## WHAT YOU NEED TO DO
Reproduce exactly, from the data that follows, the line with "Screen dimensions: 844x690", the line with "Click the second", and every line that lies between them.

## DATA EXCERPTS

______________________________

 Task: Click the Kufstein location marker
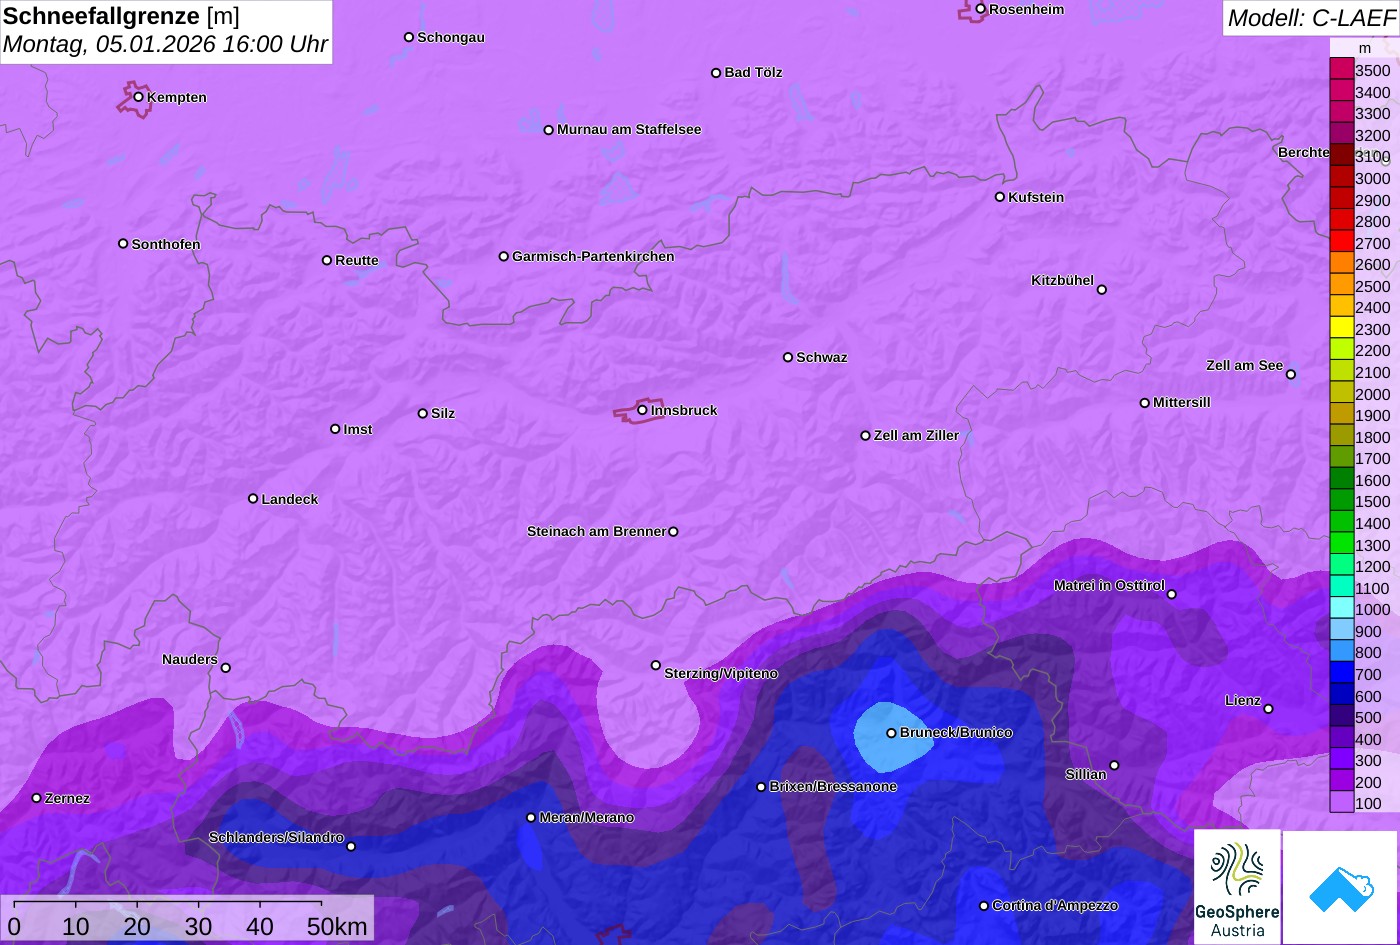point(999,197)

______________________________

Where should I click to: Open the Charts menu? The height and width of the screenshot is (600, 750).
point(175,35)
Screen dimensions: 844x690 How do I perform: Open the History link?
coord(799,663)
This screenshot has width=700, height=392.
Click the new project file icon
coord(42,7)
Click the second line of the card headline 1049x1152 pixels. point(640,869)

______________________________

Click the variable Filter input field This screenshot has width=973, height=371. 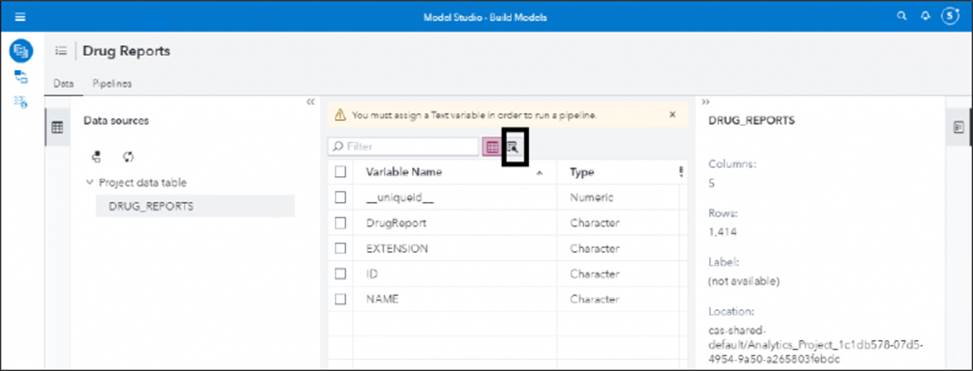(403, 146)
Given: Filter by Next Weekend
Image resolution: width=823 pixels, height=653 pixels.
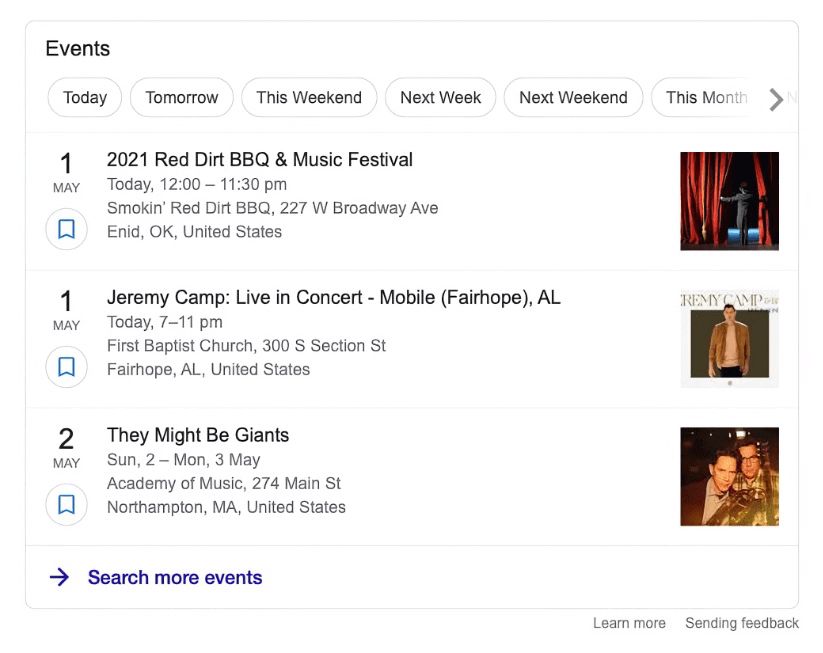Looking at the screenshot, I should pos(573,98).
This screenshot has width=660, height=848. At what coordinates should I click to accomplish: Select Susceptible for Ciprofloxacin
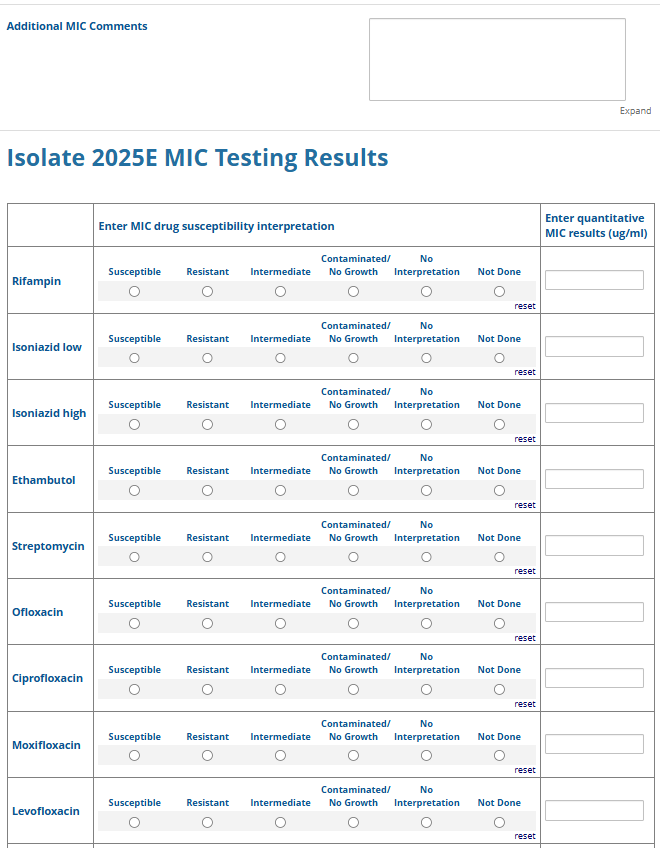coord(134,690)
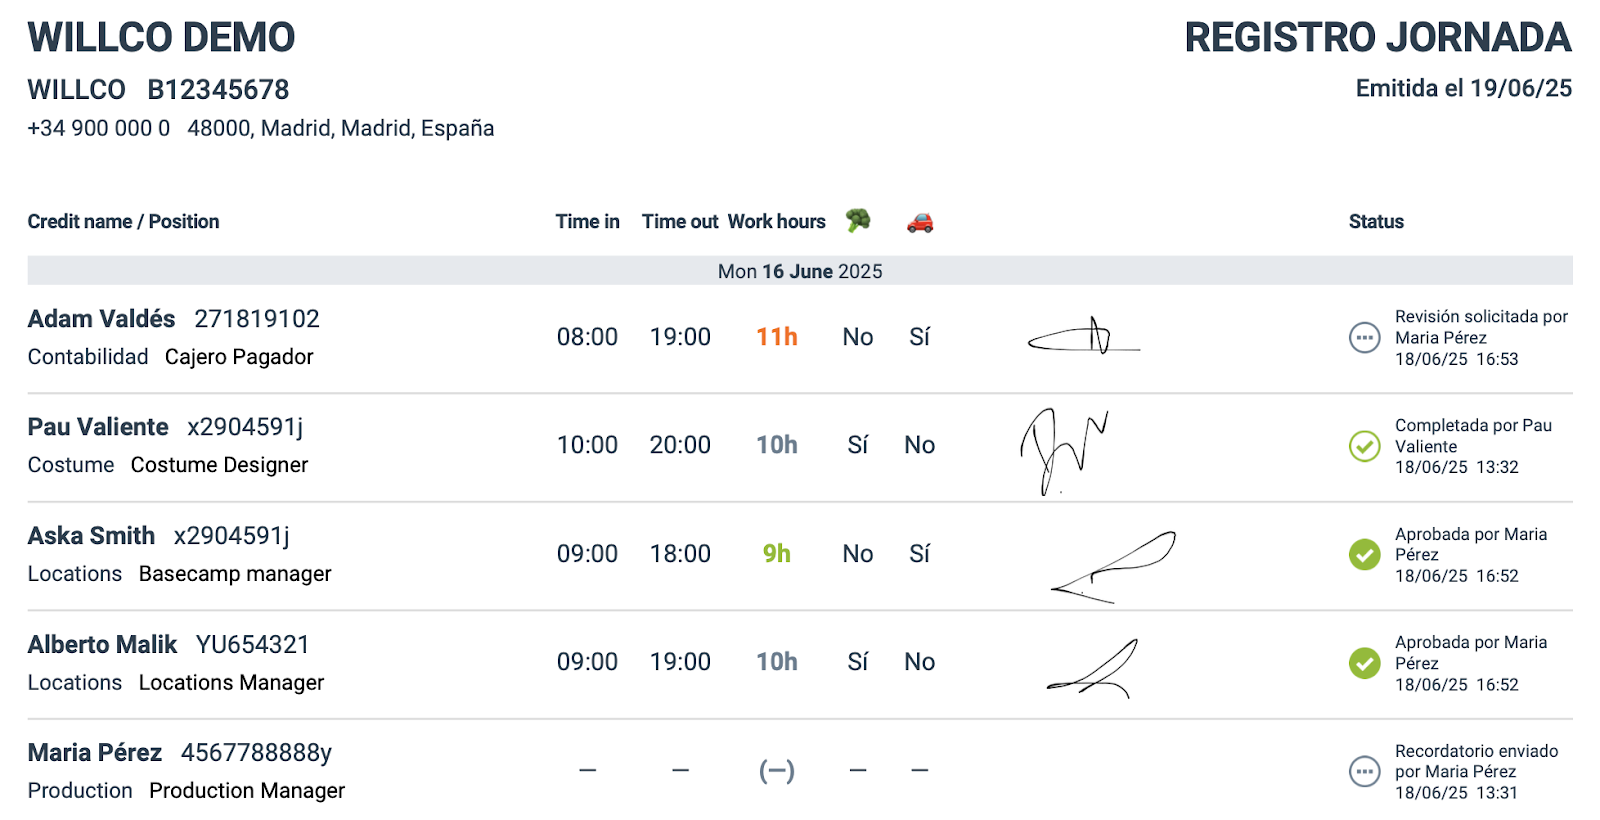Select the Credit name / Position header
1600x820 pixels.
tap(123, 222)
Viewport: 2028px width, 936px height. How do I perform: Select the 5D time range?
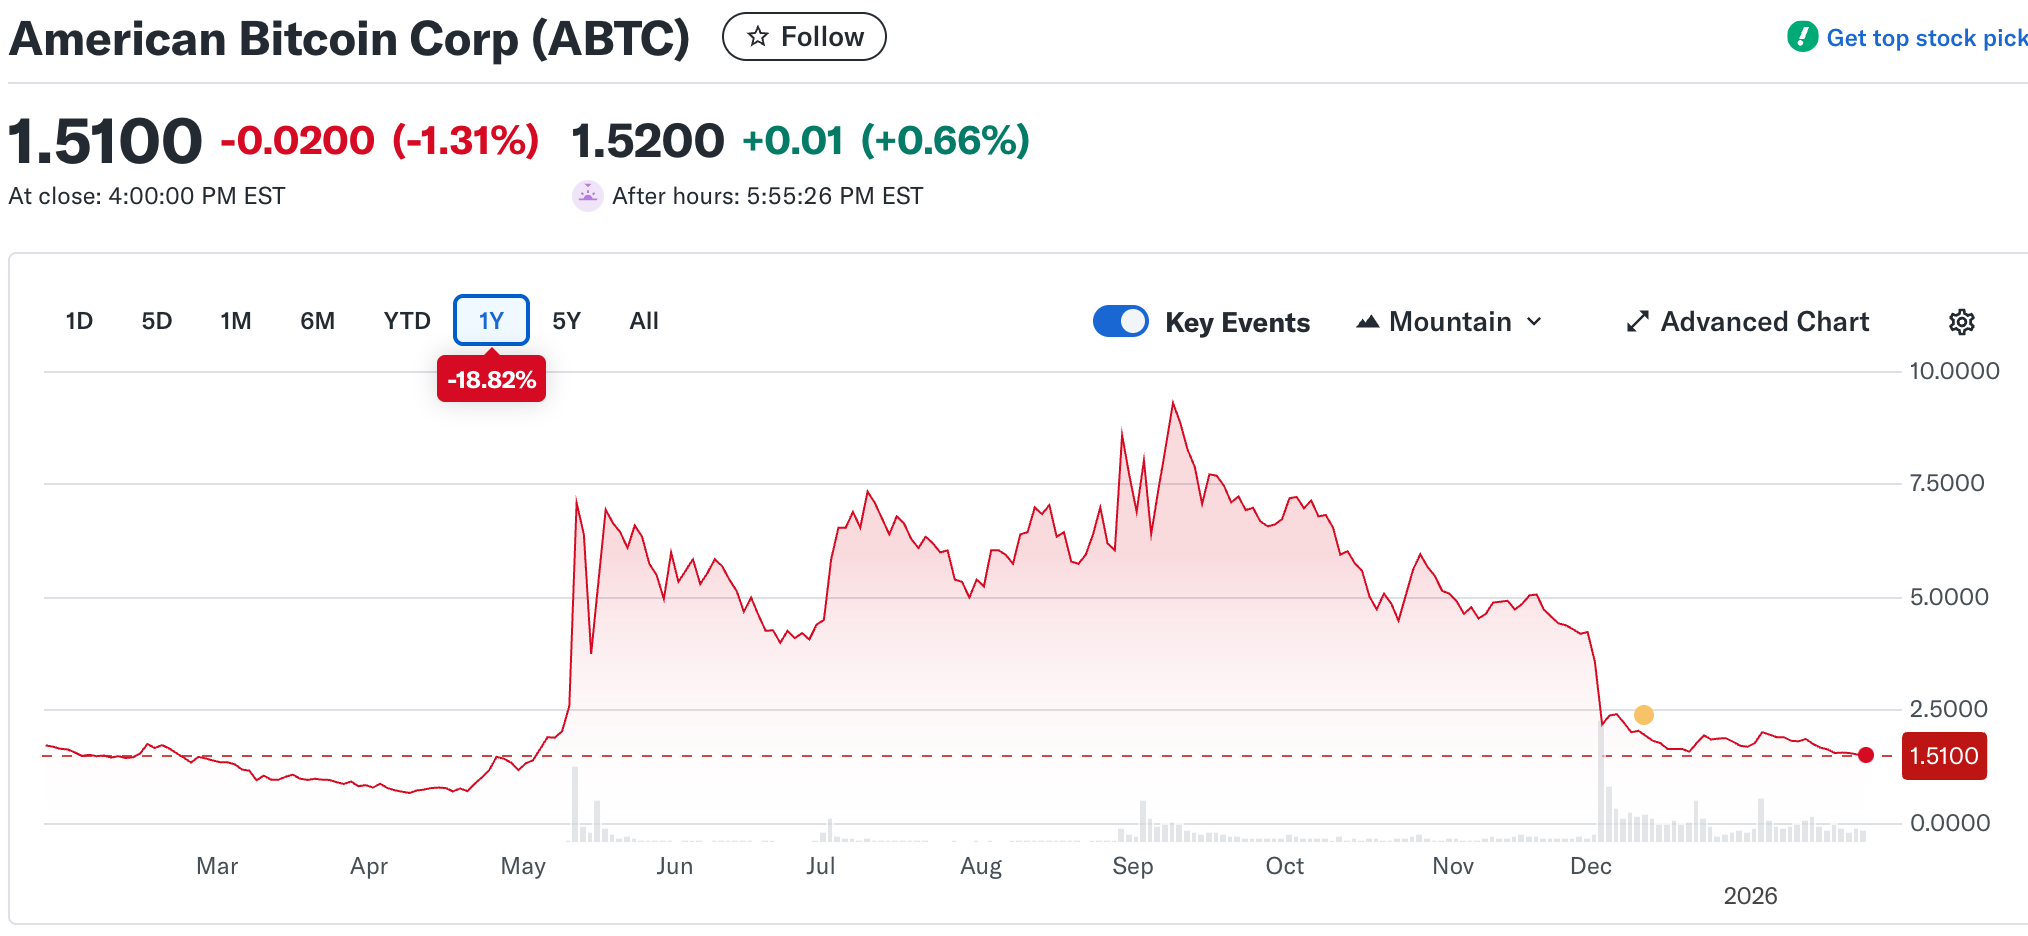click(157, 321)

______________________________

## ANSWER TO THE EXERCISE
Screen dimensions: 844x690 How do I perform: Open the History link?
coord(799,663)
This screenshot has width=700, height=392.
Click the new project file icon
coord(42,7)
Click the second line of the card headline 1049x1152 pixels. point(640,869)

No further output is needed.